Whenever a line below holds the word "computer", copy that line.

____________

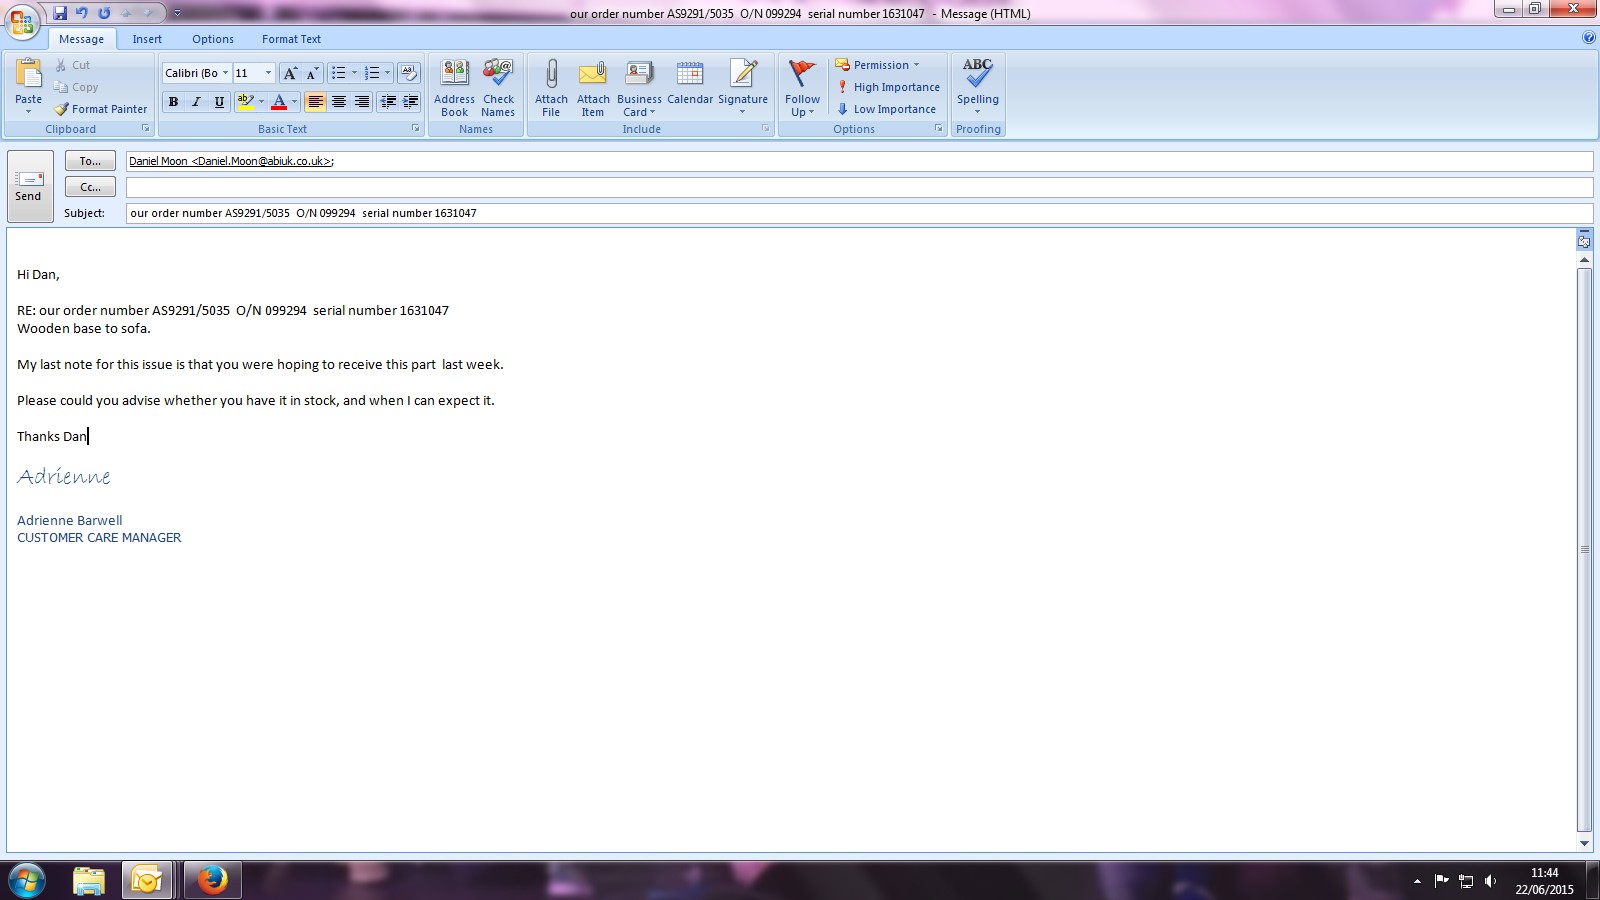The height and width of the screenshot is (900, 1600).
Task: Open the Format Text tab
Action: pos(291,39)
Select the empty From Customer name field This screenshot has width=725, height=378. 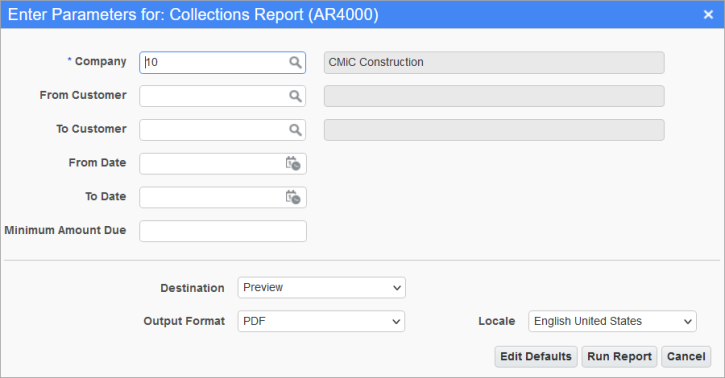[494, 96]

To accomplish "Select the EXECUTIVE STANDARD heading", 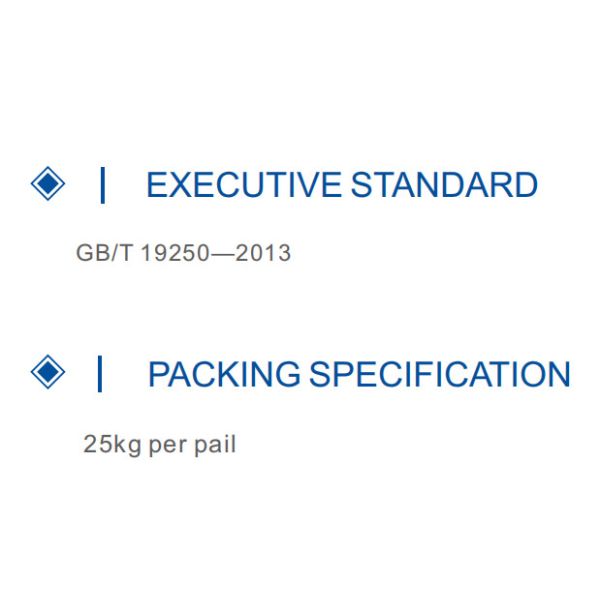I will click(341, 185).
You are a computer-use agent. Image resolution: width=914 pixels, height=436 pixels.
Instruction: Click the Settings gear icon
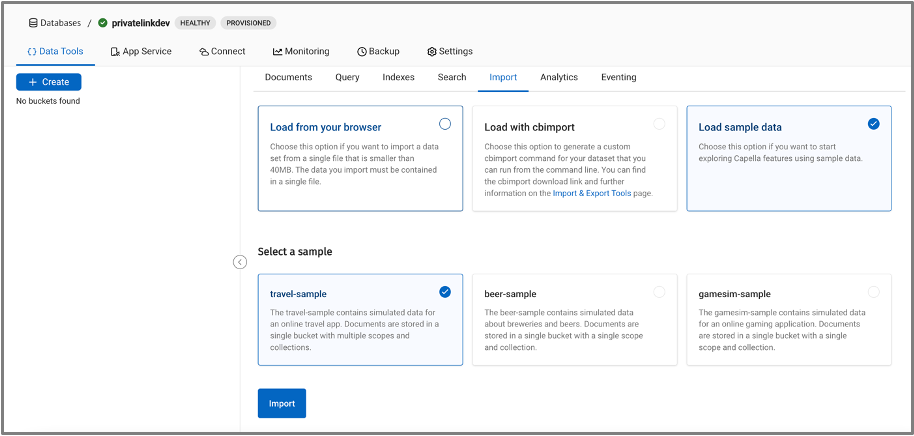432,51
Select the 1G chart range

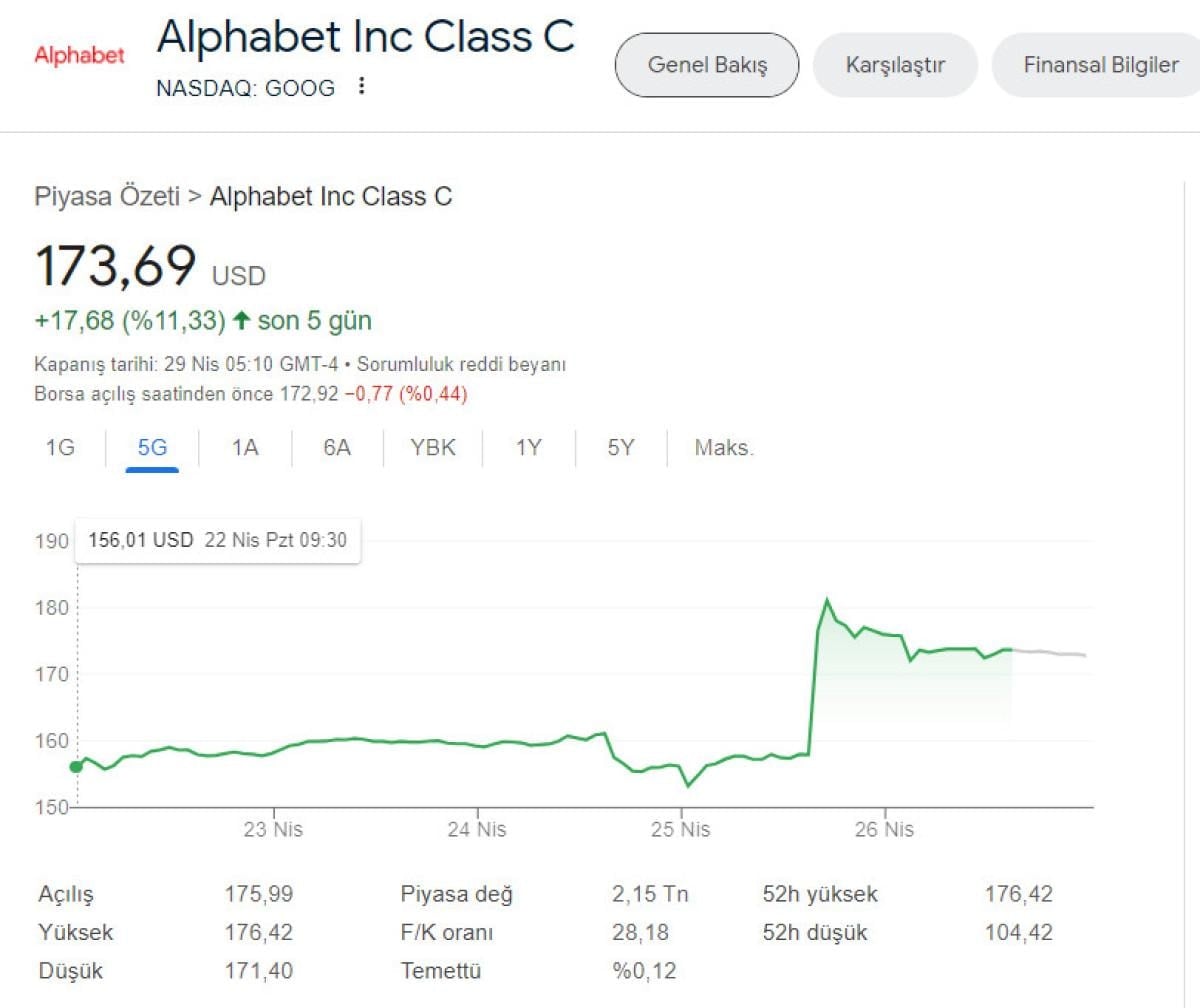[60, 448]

____________

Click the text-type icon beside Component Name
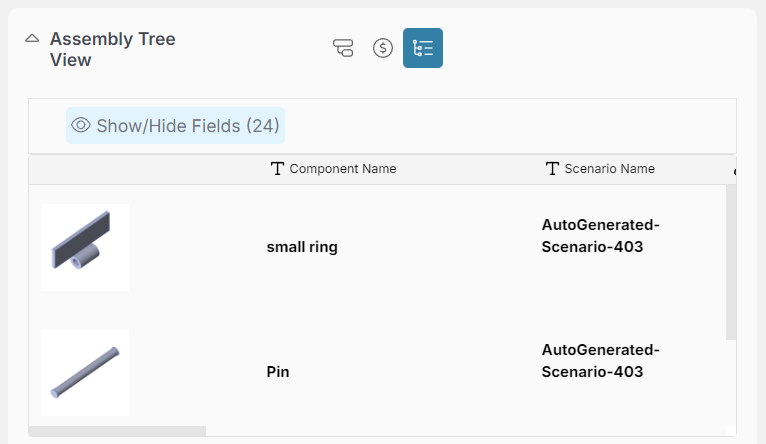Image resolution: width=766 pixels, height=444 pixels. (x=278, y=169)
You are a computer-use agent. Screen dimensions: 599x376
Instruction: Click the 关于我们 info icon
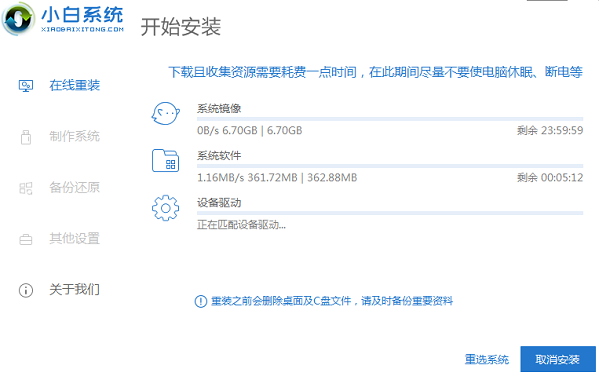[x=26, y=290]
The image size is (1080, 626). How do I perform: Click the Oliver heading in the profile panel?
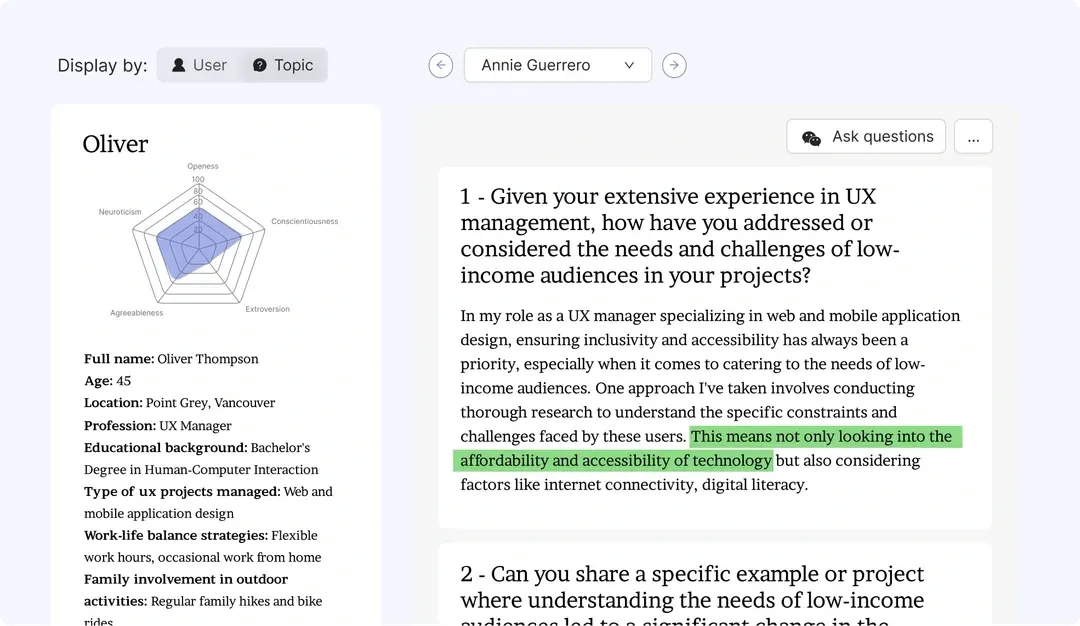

____________

_ANSWER BELOW:_
You are a computer-use agent. Image resolution: width=914 pixels, height=436 pixels.
You are a computer-use agent. Screen dimensions: 599x376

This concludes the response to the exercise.